Topic 8 Catch up Day

Learning Goals

  • Give and receive constructive feedback on writing about data and machine learning concepts
  • Synthesize and apply concepts covered so far on new project data


Slides from today are available here.




Content Conversation 1 Prompts

In preparation for your content conversations next week, please go to the Google Doc here for all of the details and instructions.

Here is a brief summary.

  • You’ll meet with me in your final project groups
  • You’ll need to schedule a meeting with me by choosing a time slot on my calendar (link in the Google Doc)
  • You can meet with your group ahead of time to practice/prep for this conversation
  • Prompts for the conversation are available in the Google Doc.

Peer Review

In groups of 2, you’ll do the following:

  • Send the link to your portfolio to your groupmate
  • Choose 2 concepts/topics that you’d like feedback on
  • Think about what aspects of the writing you’d like feedback on (e.g. conceptual, clarity, creativity)
  • Tell your groupmate the concepts/topics and aspects you’d like feedback on.
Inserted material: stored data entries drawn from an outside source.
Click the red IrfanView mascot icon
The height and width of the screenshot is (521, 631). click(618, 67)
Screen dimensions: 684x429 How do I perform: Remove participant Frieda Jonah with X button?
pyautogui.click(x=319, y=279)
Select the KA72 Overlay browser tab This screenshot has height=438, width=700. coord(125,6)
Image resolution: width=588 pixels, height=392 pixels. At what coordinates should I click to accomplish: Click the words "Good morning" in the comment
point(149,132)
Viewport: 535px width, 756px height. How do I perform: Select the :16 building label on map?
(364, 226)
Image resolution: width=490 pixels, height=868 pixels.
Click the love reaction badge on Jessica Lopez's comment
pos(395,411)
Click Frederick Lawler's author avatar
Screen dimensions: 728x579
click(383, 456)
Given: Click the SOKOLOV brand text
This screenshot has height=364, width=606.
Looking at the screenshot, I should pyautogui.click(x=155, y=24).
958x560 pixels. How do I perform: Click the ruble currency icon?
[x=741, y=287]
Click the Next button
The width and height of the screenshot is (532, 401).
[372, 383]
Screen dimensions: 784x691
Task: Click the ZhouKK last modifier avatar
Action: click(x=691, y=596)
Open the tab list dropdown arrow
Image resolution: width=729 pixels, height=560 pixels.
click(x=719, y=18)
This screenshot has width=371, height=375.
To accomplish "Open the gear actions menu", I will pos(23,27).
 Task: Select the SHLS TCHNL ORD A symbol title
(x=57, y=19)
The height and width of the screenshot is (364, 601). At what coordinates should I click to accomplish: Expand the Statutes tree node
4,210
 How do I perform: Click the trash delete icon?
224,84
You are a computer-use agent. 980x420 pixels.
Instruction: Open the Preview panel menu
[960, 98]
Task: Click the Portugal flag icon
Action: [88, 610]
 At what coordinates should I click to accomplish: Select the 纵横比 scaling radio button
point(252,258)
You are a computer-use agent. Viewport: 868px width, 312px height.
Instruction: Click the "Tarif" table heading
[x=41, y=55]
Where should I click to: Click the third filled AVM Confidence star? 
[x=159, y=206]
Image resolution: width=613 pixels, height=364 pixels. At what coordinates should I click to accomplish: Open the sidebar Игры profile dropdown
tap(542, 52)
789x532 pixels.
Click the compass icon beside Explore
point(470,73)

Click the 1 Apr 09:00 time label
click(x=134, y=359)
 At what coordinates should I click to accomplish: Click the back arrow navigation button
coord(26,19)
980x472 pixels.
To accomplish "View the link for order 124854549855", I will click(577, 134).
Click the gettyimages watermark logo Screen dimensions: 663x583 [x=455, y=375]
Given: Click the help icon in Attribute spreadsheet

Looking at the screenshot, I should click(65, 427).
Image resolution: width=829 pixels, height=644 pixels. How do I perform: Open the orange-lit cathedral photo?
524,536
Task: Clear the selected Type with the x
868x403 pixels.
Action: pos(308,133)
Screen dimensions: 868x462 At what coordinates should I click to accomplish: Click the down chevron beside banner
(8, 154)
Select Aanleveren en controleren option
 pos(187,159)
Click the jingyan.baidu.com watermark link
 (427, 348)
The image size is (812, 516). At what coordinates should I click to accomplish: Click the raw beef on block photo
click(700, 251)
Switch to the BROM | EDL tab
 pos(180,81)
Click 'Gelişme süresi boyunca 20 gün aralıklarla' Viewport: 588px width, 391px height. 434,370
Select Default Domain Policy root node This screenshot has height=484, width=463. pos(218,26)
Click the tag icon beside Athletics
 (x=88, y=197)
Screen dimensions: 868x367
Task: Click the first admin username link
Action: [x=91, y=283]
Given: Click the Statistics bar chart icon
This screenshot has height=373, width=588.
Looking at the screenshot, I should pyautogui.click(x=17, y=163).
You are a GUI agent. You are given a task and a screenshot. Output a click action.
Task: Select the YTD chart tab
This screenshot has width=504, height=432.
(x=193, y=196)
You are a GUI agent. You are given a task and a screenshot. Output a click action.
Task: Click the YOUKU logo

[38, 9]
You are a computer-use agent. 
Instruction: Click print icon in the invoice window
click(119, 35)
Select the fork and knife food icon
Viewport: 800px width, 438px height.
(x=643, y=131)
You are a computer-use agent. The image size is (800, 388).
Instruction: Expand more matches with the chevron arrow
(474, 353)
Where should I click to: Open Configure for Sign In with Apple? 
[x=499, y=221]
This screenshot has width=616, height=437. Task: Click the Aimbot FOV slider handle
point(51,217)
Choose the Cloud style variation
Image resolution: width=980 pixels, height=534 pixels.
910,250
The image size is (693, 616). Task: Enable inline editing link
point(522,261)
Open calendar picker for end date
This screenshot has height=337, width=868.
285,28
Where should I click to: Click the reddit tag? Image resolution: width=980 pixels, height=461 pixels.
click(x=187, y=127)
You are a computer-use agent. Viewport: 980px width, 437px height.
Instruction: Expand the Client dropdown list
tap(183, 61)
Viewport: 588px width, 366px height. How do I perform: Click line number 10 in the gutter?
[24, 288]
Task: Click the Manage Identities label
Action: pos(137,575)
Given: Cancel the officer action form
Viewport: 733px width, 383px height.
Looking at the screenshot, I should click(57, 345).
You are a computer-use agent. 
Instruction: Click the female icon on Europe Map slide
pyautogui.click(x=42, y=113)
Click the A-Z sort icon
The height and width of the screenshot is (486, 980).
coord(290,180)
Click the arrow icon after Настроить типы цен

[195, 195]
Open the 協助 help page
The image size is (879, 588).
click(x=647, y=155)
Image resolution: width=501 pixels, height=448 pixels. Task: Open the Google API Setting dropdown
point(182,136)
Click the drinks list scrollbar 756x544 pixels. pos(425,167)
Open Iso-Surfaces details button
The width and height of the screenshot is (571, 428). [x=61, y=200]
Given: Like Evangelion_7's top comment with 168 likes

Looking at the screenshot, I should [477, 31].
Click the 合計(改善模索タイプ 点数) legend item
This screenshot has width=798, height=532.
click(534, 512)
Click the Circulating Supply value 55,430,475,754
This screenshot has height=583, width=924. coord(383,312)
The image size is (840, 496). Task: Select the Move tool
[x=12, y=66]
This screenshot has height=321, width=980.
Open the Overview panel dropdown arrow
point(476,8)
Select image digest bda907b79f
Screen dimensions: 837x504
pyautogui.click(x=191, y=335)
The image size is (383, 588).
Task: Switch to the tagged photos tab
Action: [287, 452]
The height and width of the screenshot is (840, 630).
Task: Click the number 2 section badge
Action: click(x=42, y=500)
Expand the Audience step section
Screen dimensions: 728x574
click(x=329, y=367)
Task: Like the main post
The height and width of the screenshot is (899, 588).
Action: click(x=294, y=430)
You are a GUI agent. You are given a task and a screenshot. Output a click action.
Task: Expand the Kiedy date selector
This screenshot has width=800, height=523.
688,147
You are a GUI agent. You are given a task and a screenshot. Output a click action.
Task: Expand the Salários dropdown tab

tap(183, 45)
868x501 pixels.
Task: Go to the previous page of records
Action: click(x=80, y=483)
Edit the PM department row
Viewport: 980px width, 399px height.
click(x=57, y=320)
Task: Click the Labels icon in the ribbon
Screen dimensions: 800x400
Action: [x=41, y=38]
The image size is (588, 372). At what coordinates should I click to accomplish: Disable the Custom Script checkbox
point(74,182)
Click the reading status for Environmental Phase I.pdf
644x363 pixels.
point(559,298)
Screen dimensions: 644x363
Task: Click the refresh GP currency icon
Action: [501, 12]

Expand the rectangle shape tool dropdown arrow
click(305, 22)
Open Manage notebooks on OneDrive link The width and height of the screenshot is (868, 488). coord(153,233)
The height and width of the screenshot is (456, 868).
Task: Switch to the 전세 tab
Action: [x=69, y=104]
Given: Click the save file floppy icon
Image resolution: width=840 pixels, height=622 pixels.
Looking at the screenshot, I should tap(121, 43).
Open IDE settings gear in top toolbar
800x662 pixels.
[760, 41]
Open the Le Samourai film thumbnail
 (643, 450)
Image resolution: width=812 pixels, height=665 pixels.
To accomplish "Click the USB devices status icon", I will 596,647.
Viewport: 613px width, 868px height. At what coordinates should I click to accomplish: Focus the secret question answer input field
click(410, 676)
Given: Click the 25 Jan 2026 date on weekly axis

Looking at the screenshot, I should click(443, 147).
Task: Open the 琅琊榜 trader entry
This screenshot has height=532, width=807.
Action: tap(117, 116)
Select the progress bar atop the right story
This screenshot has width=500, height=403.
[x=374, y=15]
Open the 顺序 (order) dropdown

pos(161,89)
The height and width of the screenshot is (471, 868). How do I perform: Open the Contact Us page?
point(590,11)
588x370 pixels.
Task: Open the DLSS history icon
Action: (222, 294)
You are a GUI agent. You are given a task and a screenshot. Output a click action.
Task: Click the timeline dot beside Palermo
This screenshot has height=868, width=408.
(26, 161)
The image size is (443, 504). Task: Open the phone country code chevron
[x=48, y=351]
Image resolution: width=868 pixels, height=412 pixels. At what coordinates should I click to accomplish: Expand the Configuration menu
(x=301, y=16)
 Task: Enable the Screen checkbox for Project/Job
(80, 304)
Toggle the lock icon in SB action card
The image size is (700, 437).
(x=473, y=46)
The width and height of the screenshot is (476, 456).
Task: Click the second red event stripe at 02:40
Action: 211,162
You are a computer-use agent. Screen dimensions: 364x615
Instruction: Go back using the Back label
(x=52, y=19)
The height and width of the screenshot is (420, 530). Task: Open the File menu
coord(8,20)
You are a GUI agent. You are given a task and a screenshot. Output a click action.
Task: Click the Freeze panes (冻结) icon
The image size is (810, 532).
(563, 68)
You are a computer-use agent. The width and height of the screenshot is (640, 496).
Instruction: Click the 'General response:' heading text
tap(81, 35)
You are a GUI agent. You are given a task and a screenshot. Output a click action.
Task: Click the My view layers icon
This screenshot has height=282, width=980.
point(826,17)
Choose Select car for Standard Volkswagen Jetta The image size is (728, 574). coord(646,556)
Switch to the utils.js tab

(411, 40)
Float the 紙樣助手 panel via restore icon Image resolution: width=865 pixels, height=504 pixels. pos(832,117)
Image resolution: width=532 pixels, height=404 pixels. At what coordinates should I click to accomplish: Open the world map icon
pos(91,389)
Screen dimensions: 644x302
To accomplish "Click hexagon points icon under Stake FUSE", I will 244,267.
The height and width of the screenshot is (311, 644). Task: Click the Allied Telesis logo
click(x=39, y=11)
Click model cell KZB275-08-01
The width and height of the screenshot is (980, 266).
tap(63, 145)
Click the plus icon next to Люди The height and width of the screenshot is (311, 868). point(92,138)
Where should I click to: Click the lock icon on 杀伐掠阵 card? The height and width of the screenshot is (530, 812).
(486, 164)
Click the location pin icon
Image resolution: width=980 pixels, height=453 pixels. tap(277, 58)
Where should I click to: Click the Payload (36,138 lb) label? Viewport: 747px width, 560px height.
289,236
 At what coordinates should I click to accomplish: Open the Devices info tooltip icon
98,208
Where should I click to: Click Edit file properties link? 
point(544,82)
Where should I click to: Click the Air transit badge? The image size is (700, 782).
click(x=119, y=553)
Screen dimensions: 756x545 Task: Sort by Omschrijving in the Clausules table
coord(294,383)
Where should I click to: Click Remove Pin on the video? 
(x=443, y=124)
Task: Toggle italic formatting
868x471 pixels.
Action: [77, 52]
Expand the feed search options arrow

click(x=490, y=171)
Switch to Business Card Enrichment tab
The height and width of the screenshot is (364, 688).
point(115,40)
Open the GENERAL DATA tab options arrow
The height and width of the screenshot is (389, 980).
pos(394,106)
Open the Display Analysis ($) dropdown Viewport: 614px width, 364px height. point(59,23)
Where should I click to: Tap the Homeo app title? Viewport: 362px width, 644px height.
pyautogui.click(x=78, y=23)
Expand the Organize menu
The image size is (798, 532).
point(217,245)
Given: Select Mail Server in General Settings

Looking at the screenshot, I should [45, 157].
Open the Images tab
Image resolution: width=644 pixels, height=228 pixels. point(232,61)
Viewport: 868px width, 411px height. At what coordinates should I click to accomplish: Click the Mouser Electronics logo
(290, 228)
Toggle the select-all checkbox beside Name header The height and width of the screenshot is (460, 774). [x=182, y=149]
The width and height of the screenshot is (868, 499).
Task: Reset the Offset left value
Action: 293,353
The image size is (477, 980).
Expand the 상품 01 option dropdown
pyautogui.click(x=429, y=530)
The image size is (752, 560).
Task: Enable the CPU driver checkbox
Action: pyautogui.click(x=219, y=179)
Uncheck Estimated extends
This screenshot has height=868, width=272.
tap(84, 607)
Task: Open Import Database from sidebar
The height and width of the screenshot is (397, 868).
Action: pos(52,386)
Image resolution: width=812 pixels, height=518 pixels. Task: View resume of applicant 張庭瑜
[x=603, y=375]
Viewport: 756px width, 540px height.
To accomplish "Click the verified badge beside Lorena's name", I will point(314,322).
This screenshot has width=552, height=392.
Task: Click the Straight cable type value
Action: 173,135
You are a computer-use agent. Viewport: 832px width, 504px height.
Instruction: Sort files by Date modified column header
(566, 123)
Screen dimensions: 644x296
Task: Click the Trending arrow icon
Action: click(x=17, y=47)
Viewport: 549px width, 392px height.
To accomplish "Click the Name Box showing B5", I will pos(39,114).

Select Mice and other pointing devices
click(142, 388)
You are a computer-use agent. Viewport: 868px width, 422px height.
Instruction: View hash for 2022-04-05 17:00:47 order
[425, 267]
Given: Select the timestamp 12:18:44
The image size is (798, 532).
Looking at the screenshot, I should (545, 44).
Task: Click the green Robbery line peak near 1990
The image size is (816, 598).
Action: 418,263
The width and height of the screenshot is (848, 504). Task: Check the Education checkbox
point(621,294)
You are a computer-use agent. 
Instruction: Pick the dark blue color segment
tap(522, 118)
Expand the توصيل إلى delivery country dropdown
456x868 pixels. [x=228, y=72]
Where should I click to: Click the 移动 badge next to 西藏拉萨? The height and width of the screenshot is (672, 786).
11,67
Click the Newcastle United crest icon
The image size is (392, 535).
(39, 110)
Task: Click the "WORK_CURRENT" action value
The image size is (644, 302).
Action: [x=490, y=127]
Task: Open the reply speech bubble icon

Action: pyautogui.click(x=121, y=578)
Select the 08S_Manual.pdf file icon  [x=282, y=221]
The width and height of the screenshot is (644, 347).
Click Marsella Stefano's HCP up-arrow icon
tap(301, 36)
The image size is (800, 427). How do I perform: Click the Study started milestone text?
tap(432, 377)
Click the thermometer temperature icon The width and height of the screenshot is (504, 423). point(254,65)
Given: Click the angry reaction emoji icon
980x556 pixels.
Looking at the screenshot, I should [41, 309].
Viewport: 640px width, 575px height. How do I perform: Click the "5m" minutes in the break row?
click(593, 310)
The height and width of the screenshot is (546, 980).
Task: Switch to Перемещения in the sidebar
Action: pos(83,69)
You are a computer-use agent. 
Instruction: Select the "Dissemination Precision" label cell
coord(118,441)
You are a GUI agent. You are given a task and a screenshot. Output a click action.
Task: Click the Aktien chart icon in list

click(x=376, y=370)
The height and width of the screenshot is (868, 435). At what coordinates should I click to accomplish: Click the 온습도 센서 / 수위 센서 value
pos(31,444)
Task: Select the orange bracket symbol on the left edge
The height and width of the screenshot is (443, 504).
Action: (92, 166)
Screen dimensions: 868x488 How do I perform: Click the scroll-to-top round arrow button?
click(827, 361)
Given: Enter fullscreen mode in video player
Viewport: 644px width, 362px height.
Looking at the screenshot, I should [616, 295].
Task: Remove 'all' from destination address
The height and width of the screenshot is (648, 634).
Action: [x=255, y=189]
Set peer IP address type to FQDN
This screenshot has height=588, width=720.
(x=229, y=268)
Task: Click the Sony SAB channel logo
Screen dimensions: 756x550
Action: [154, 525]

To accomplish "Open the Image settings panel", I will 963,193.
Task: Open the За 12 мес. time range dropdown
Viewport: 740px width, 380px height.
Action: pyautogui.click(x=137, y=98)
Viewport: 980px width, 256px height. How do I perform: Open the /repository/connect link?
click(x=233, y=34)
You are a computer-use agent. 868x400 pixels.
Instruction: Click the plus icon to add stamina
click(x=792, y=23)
Spend 10 minutes reading your groupmate’s writing.

  • Make comments in the Google Doc (focusing on the aspects that your groupmate wanted you to look at)
    • Comment on sentences that you really like and why.
    • Comment on sentences that are not clear.
    • Comment on sentences that suggest a misunderstanding.
  • If your groupmate is open to you providing wording suggestions, change from “editing” to “suggesting” and offer an alternative way to write something.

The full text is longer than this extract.